• Supplied material:
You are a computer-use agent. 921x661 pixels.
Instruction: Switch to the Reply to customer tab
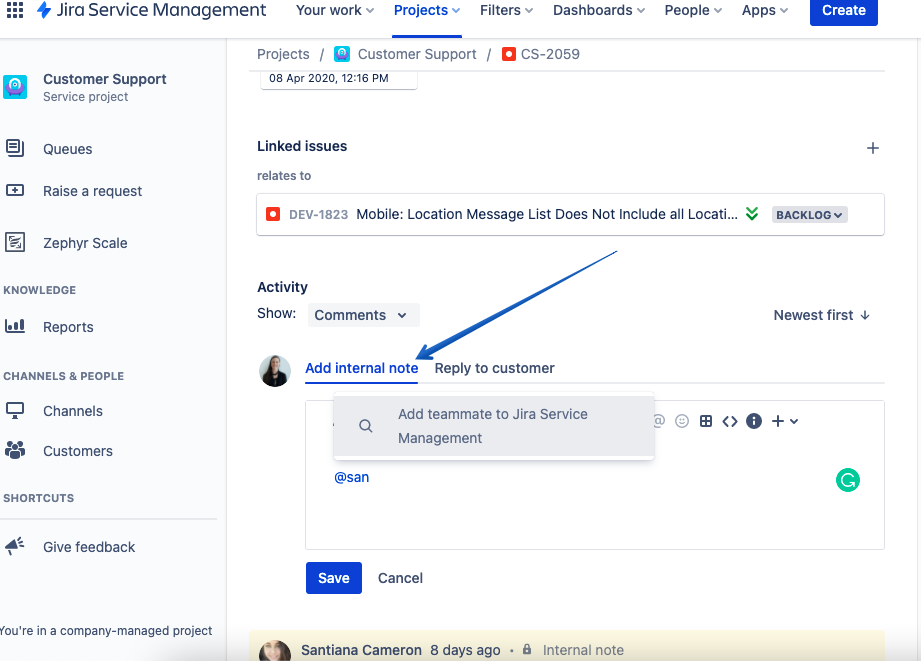pyautogui.click(x=494, y=367)
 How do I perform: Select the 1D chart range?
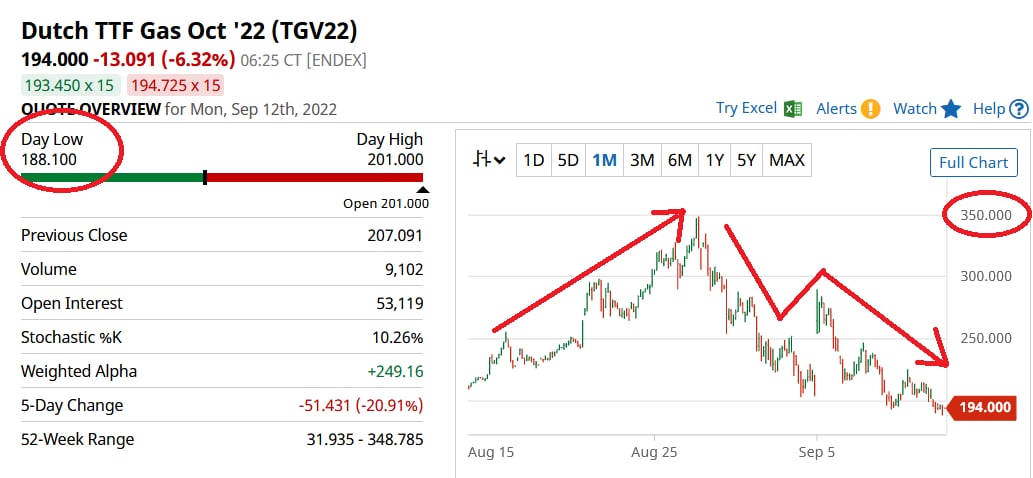click(534, 160)
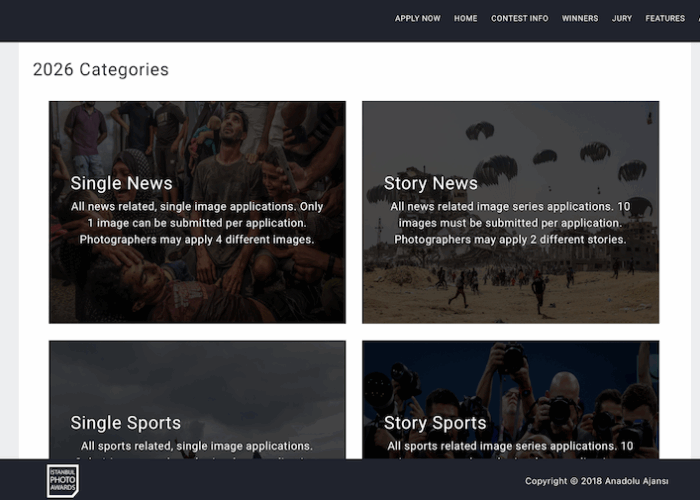The width and height of the screenshot is (700, 500).
Task: Open the Single Sports category card
Action: pos(197,400)
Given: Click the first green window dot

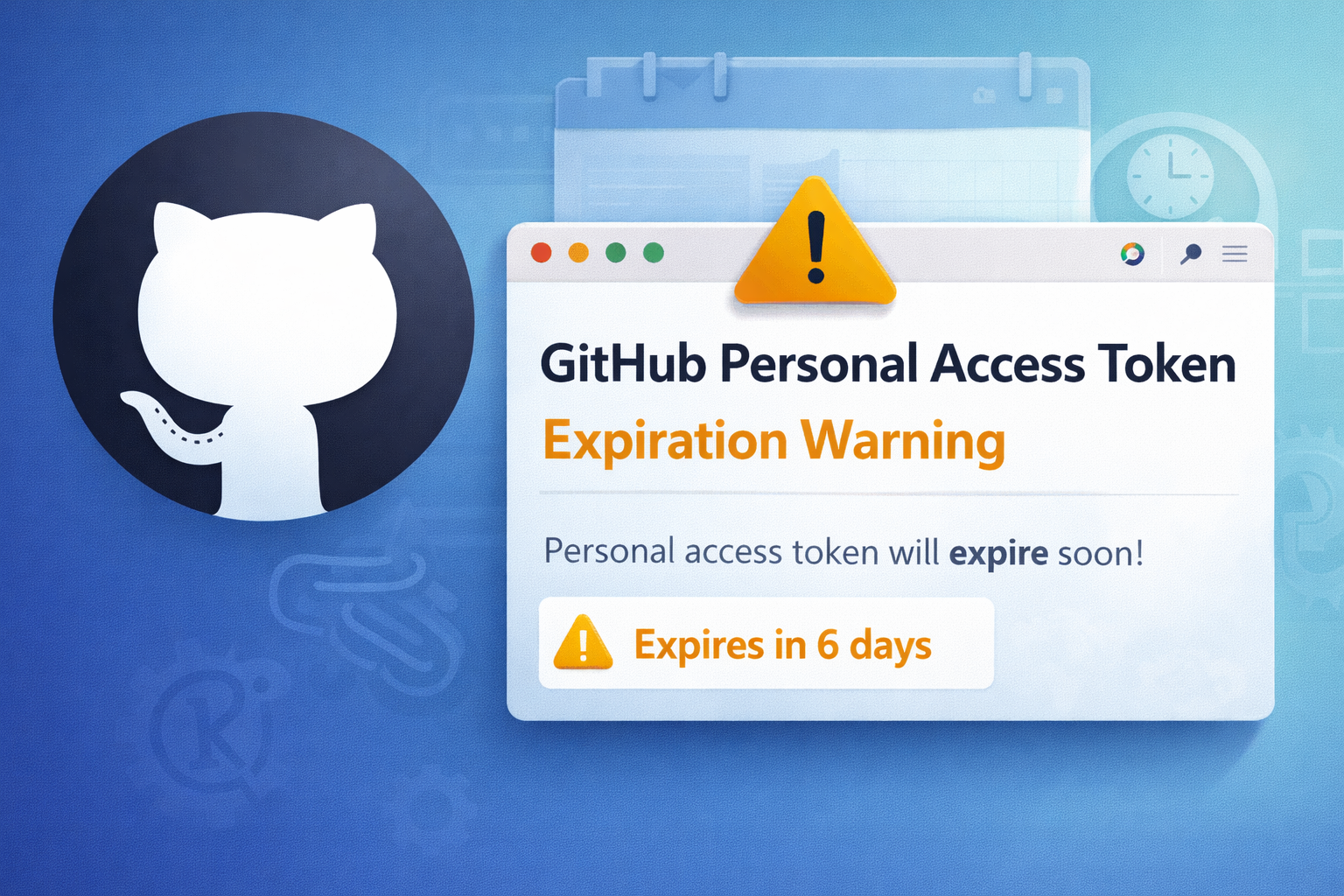Looking at the screenshot, I should (x=616, y=253).
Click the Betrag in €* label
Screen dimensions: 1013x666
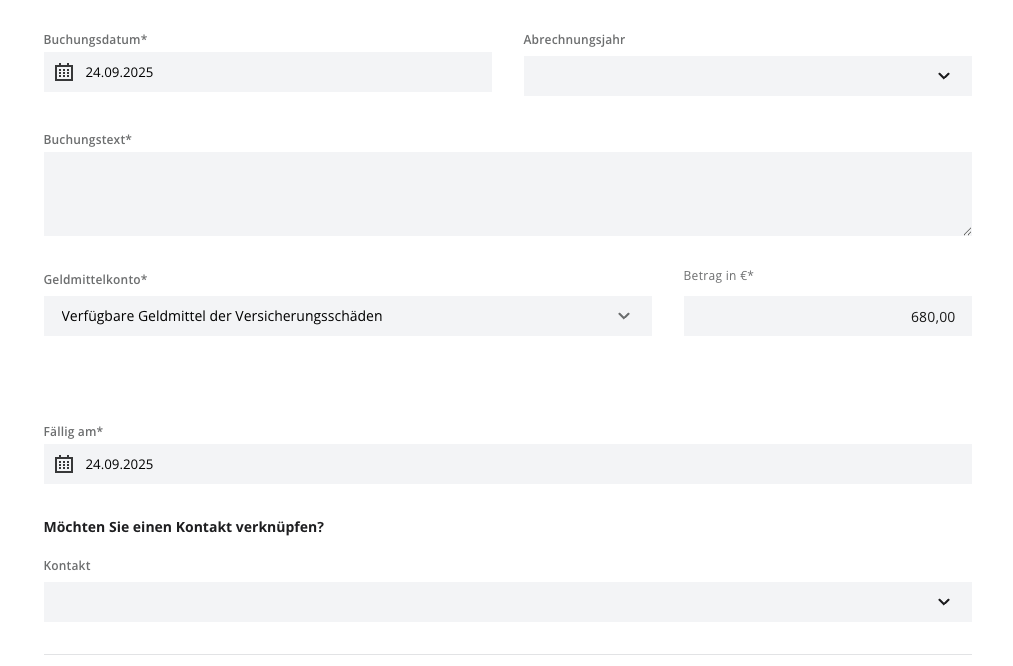click(x=718, y=276)
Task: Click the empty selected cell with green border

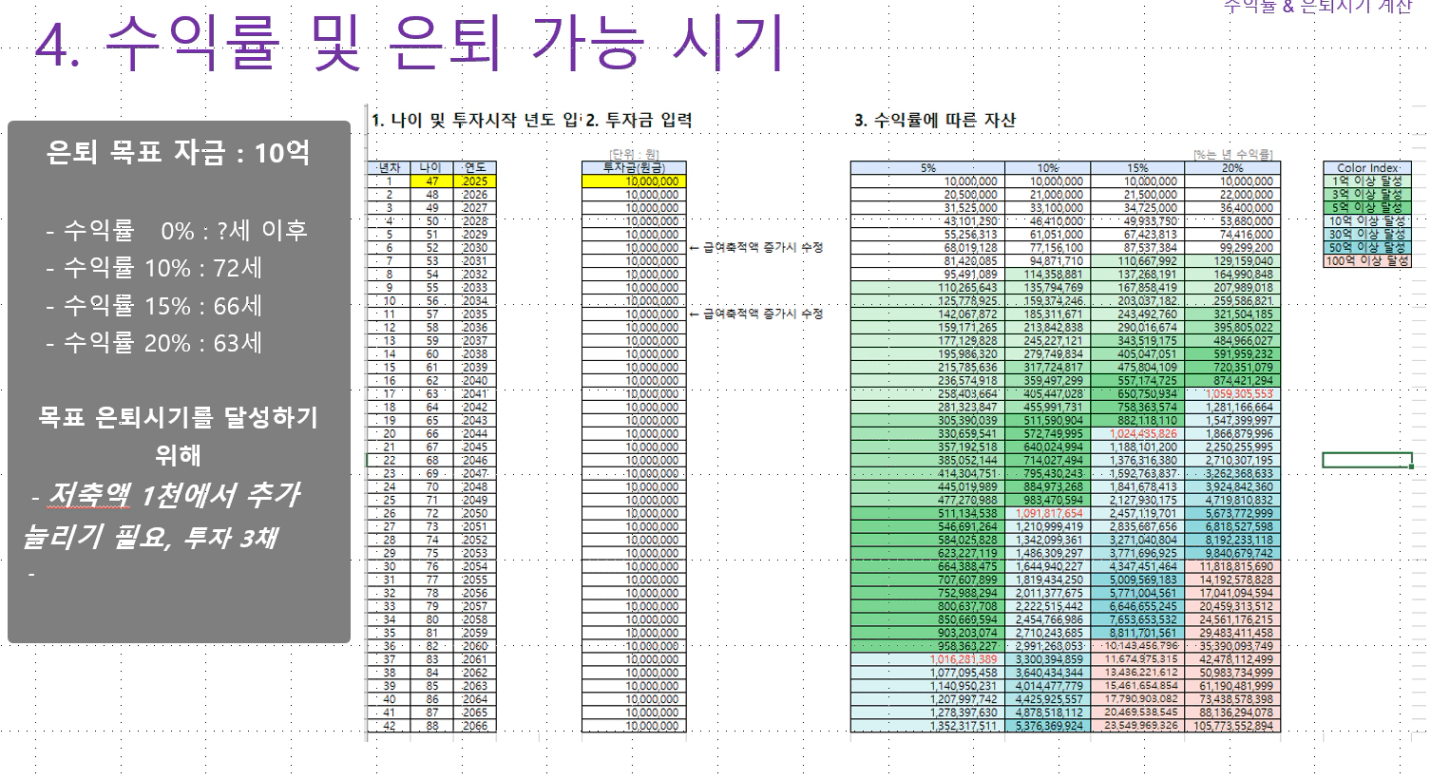Action: tap(1367, 460)
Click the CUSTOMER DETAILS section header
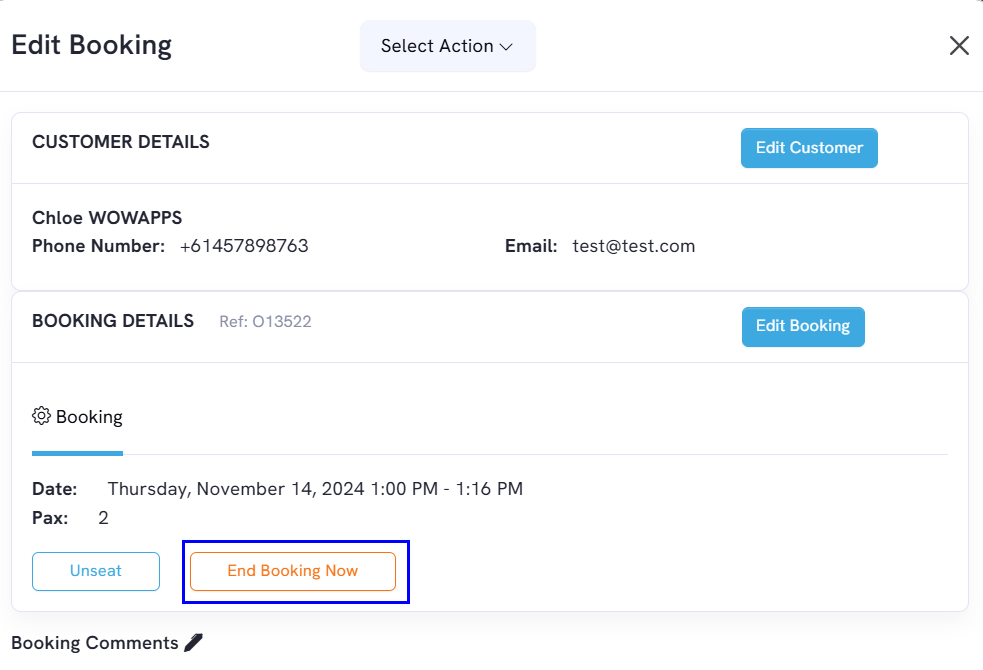The height and width of the screenshot is (670, 983). 121,142
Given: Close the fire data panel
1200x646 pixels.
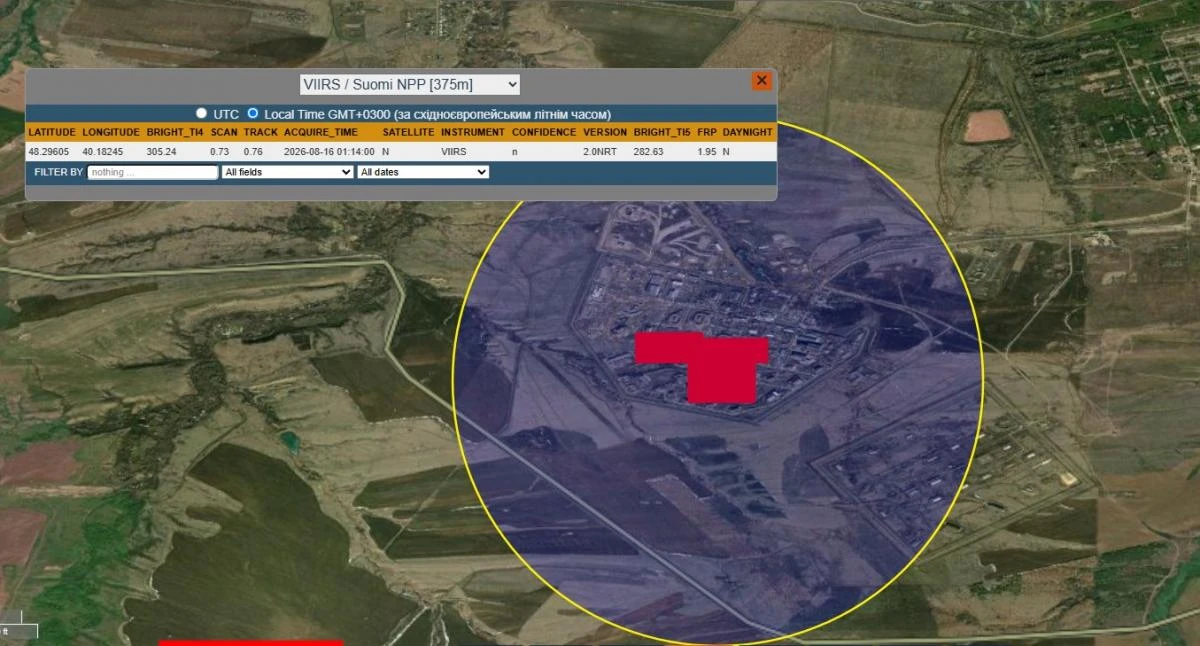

• Requirement:
Update all of these lines by replacing "Reply to customer" with "Order history" and changing nothing else. Leave the pictures out of your answer.

• Expected answer:
You are a computer-use agent. 921x661 pixels.
Instruction: Switch to the Order history tab
pyautogui.click(x=494, y=367)
 How do I perform: Select the 1D chart range?
click(534, 160)
The width and height of the screenshot is (700, 500).
Task: Open the Single Sports category card
Action: pos(197,400)
Given: Click the first green window dot

Looking at the screenshot, I should (x=616, y=253).
Click the Betrag in €* label
Screen dimensions: 1013x666
click(x=718, y=276)
Task: Click the empty selected cell with green border

Action: tap(1367, 460)
Click the CUSTOMER DETAILS section header
The height and width of the screenshot is (670, 983). 121,142
Given: Close the fire data panel
1200x646 pixels.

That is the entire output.